In one method, cut, washed, rinsed, and dried vertebrate hair is provided. The hair is reduced with a reducing agent, such that some of the disulfide linkages are broken, and a more soluble keratin fraction and a less soluble keratin fraction formed. The more soluble keratin fraction is separated, collected, and concentrated, and the more soluble keratin fraction is deposited into a mold. The concentrated keratin solution in the mold is exposed to an oxidizing or crosslinking agent and preferably dried. The free thiol groups are oxidized by the oxidizing agent or cross-linked by the crosslinking agent, and the keratin strengthened by newly formed disulfide bonds. In another method, the concentrated keratin solution is either atomized into a cold mold or mixed with a polar solvent, emulsified, and freeze-dried to form an open-cell material. The keratin solution is exposed to an oxidizing or crosslinking agent, which cross-links and strengthens the material. A porous keratin material remains.
In another method according to the present invention, the more soluble keratin solution is further concentrated, for example, by air drying or heating under sub-ambient pressure.
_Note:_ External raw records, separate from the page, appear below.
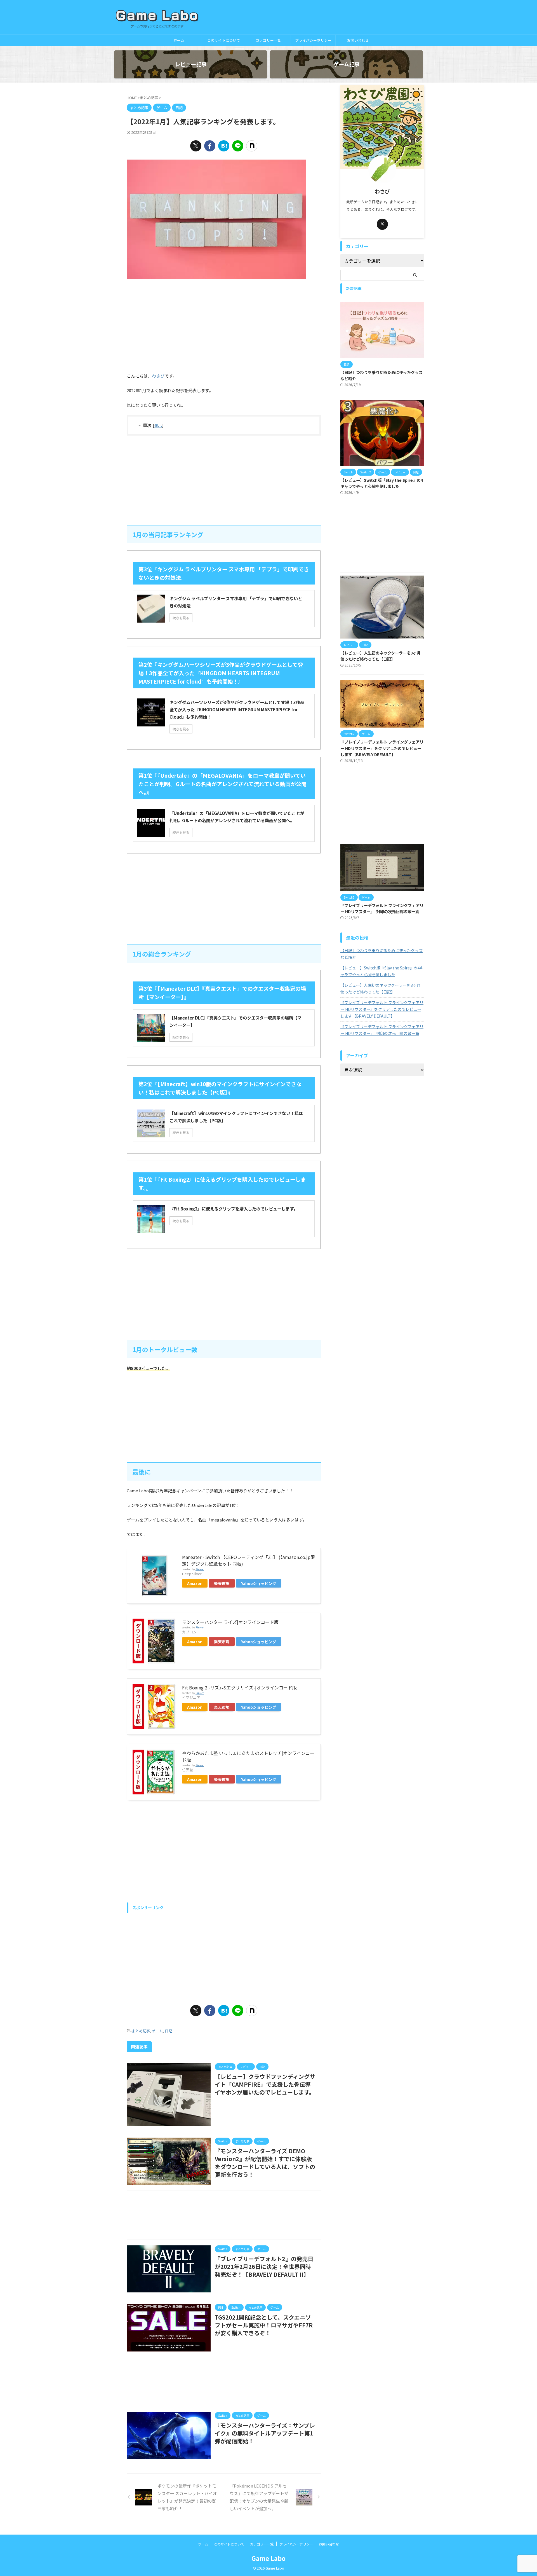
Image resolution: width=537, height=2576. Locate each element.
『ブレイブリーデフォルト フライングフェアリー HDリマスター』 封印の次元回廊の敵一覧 (381, 908)
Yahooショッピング (258, 1583)
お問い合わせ (358, 40)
The concentrated solution is poured into a mold and allowed to air dry. The air serves to remove water, concentrate the keratin, and oxidize the cysteine-thiol groups, forming disulfide bridges and strengthening the keratin material. The resulting bulk keratin material is tough and insoluble. In another method, a liquid oxidizing agent such as hydrogen peroxide is used. In yet another method, a crosslinking agent such as glutaraldehyde is used.